My task is to bring out in the open and make plain what God, who created all this in the first place, has been doing in secret and behind the scenes all along.” (9)

It wasn’t dependent on his own capabilities or knowledge. God was the one directing the work and ensuring Paul was equipped for it. Not through his own natural abilities, this was a work of the Holy Spirit. “So here I am,” he says, “preaching and writing about things that are way over my head.” My goodness, this is Paul the Apostle, the most prolific New Testament theologian whose letters have established the creed and witness of the Christian Church for the past two thousand years. He testifies that the things he is professing, “the inexhaustible riches and generosity of Christ,” are way over his head.

And yet, as he says, the task is to “bring out in the open and make plain what God … has been doing in secret.” Listen to this carefully now. All this work, “the inexhaustible riches and generosity of Christ,” which we know to be the eternal plan of salvation wrought by Jesus at the cross, produced by the Holy Spirit in the resurrection and which will be fulfilled in the coming again of Christ as King of kings is being accomplished by God through the Holy Spirit in secret, with no help from us.

Paul’s job, and the job of the Church, and our job, “is to bring out in the open and make [it] plain.” Paul got it, do you? We’re not here to save the world; God’s already got that. As Paul confessed, and we should too, we’re not qualified. God is the one who created all this in the first place. He set the universe in motion, the stars in their courses, from which they haven’t moved, and the sun and moon in the sky to give light to the day and the night. And He made Paul, and He made you, and He made me.

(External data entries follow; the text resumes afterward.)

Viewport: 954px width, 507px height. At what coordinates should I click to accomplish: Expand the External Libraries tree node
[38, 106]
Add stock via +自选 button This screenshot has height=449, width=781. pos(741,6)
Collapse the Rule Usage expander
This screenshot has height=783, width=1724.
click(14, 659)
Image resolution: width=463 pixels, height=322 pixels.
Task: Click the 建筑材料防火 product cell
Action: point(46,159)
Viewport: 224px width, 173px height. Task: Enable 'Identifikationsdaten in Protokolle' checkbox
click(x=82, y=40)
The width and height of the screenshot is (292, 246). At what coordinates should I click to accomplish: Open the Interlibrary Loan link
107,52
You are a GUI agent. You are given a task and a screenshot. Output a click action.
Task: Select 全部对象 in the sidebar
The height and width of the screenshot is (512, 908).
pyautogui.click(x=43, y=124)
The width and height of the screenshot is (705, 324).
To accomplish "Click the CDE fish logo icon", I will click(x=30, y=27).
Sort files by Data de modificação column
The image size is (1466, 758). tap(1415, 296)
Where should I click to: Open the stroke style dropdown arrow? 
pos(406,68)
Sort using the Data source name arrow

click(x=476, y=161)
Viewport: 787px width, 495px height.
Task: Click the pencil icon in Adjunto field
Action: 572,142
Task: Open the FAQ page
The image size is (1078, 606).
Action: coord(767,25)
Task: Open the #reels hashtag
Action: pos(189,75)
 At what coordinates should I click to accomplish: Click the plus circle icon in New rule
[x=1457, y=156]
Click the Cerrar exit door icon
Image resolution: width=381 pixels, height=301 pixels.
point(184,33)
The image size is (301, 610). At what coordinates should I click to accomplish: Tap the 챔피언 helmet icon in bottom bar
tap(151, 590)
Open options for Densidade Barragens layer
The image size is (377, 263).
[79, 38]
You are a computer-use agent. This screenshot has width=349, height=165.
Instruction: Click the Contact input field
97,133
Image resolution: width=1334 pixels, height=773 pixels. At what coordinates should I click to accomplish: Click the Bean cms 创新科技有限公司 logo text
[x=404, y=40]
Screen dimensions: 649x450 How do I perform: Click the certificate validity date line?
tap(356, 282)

S6 Through followers of Jesus like yourselves gathered in churches, this extraordinary plan of God is becoming known and talked about even among the angels! (10)

And here’s Paul’s really big reveal, the epiphany that made being in jail alright. This incredible secret that is being accomplished by God the Holy Spirit every day is being revealed to the world through us. “Through followers of Jesus like yourselves gathered in churches.” The word translated as "churches" is "ecclesia," which doesn’t refer to an institution. It’s a gathering of people with a common ground and purpose, like citizens or a family gathering to make decisions or share a common grief or joy.

Every time we come together, two or three or more, gathered together because of our common faith in the Lord Jesus Christ, “this extraordinary plan of God is becoming known and talked about even among the angels!” What is being revealed is God’s love for the world. That he is faithful to fulfill everything that he planned from the initiation of his creation, not a molecule will go astray, because he is sovereign and able to complete all his intentions.

The great epiphany is that the world is coming to know of this through us. God hasn’t asked us to bring salvation to the world, but to reveal to the world the salvation that he has already brought to us in Christ Jesus. We are the messengers, the lights of God’s message to the world. Christ is the light of the world, but that light shines through us. But we need to show up. We need to be there when someone who needs the light seeks it. Because it is through us, the world will come to know Jesus.

Not for their sakes, as God’s work is their salvation, he’ll see to that. But we deny ourselves the blessing and opportunity to reveal what God is doing for them in secret. Paul ends this section with some very encouraging words to the Ephesians. “When we trust in him, were free to say whatever needs to be said, bold to go wherever we need to go. … Be proud!”

The opening verses of our reading from Isaiah 60 this morning, I think, are a fitting rallying cry for a church that is to reveal “this extraordinary plan of God.”

“Get out of bed, Jerusalem!
    Wake up. Put your face in the sunlight.
    God’s bright glory has risen for you.

The whole earth is wrapped in darkness,
    all people sunk in deep darkness,

But God rises on you,
    his sunrise glory breaks over you.

Nations will come to your light,

    kings to your sunburst brightness.